Bioprospecting halotolerant lignocellulolytic enzymes from salt marsh ecosystems

Lignocellulose is an abundant agricultural waste product presenting an attractive renewable feedstock for ethanol production. Currently, lignocellulosic bioprocessing is economically constrained requiring expensive pretreatments, high enzyme loadings and large volumes of freshwater imposing water security concerns. Seawater is an abundant and inexpensive prospective replacement solvent. The discovery of highly active halotolerant enzymes with novel tolerances may enable seawater incorporation in bioprocessing; sustainably improving process economics and mitigating water security concerns. Salt marshes are intertidal ecosystems where lignocellulose is remineralised within the predominantly marine organic rich sediments; representing model ecosystems for targeted bioprospecting of highly active, halotolerant and inhibitor resistant enzymes.

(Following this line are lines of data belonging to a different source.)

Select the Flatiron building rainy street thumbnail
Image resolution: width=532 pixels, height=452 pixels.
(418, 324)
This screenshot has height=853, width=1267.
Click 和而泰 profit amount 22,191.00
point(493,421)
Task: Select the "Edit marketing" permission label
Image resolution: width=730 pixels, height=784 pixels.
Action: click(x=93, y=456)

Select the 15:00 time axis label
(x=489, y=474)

In this thesis, salt marsh carbon cycling is explored using an in situ degradation experiment. Metatranscriptomics in conjunction with metasecretome proteomics enabled the identification of the lignocellulose-associated enzymatic profile at the ecosystem level and their most likely taxonomic origin. Amplicon sequencing was conducted to reveal the abundance profile for key taxa.

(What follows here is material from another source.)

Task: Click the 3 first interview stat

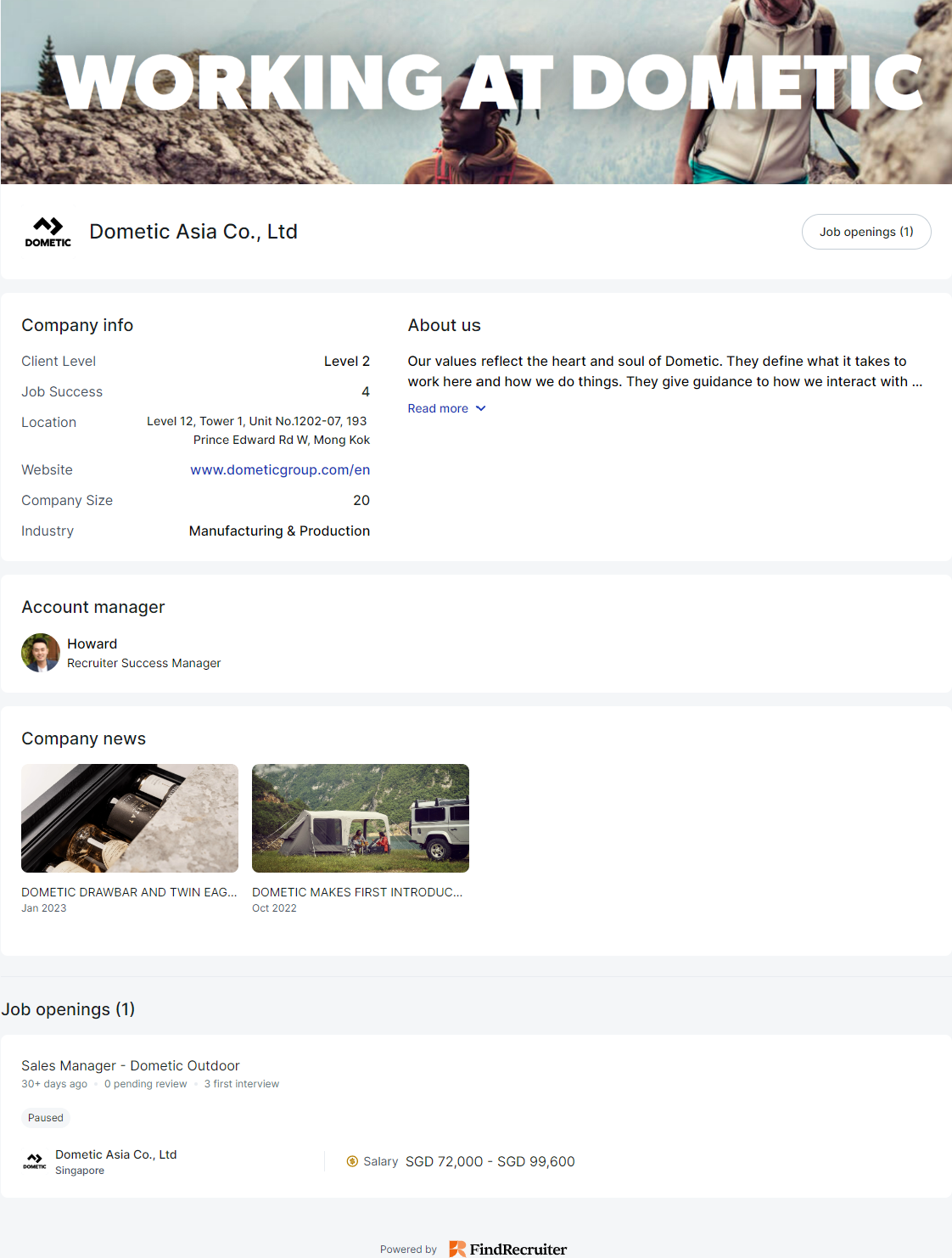Action: click(x=242, y=1084)
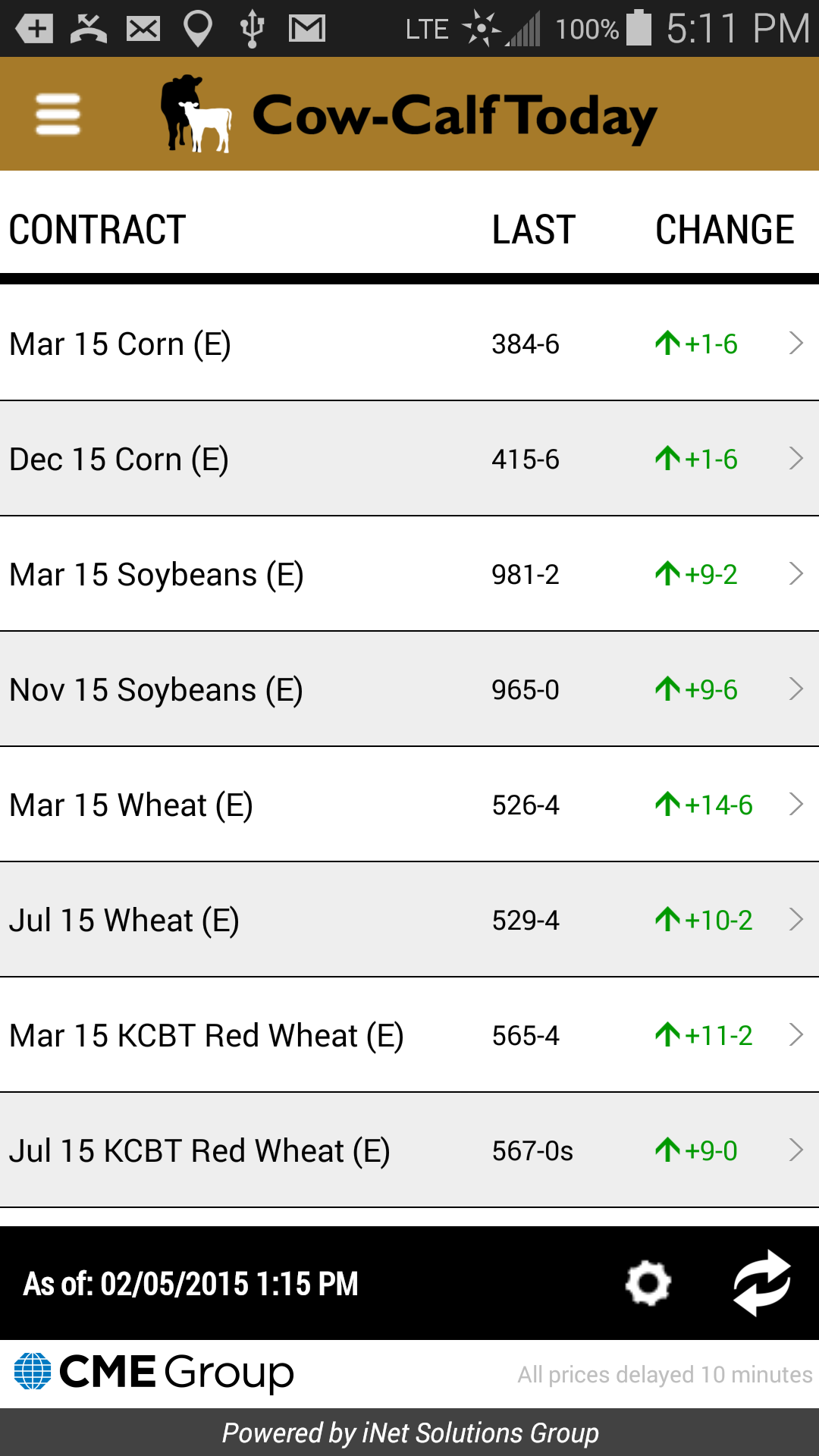819x1456 pixels.
Task: Expand Mar 15 Corn chevron arrow
Action: 795,344
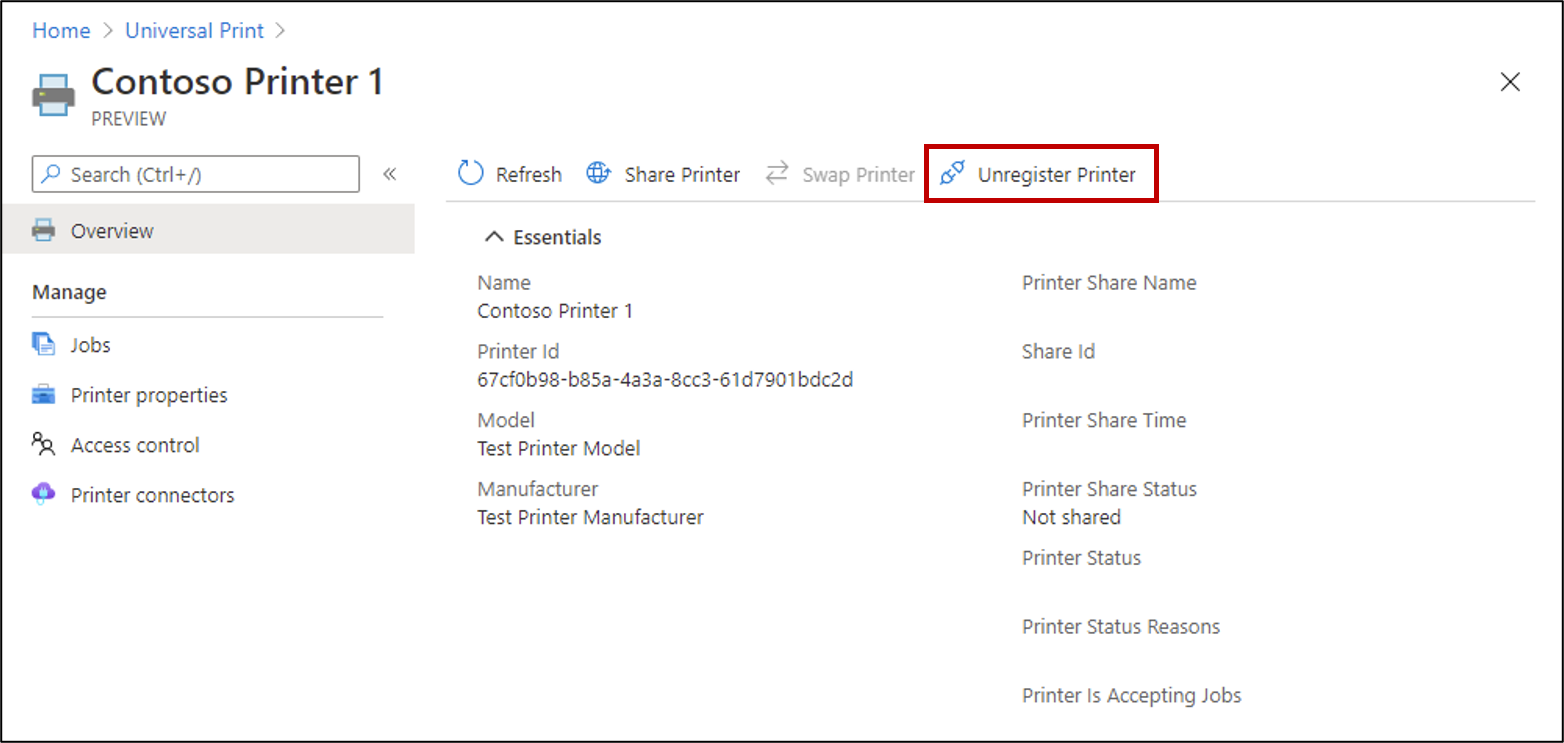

Investigations revealed 11,268 identifiable biomass associated proteins, 410 of which were annotated as putative carbohydrate active domains within 307 proteins. The ecosystem level profile displayed a preference for cellulose over matrix polysaccharide deconstruction. Carbohydrate esterase family 1 enzymes were highly abundant; however, lignin modifying enzymes were not, suggesting a decoupling mechanism for accessibility in lieu of oxidative modification. Fungi made no contribution to the lignocellulolytic library; the dominant lignocellulolytic producing taxa were bacteria, identified as the Proteobacteria and Bacteroidetes families Flavobacteriaceae, Alteromonadaceae, Cytophagaceae, Saccharospirillaceae, Marinilabiaceae, Flammeovirgaceae, Bacteroidaceae and Vibrionaceae and Sphingobacteriaceae.

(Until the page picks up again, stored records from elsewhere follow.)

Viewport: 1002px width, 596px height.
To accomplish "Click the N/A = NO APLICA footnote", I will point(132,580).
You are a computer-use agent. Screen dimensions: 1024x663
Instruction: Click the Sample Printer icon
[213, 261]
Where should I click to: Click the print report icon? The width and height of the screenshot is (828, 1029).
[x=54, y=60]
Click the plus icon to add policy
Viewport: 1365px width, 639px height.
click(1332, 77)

A spectrum of potential enzymes were selected for expression in a heterologous system; two enzymes were characterised in depth and both demonstrated halotolerance. This included a putative GH6; identified as an exo-ß-1,4-glucanase with significant activity on crystalline cellulose. A second protein displayed a product profile representative of a ß-1,4-glucosidase with significant transglycosylase activity on oligosaccharide substrates.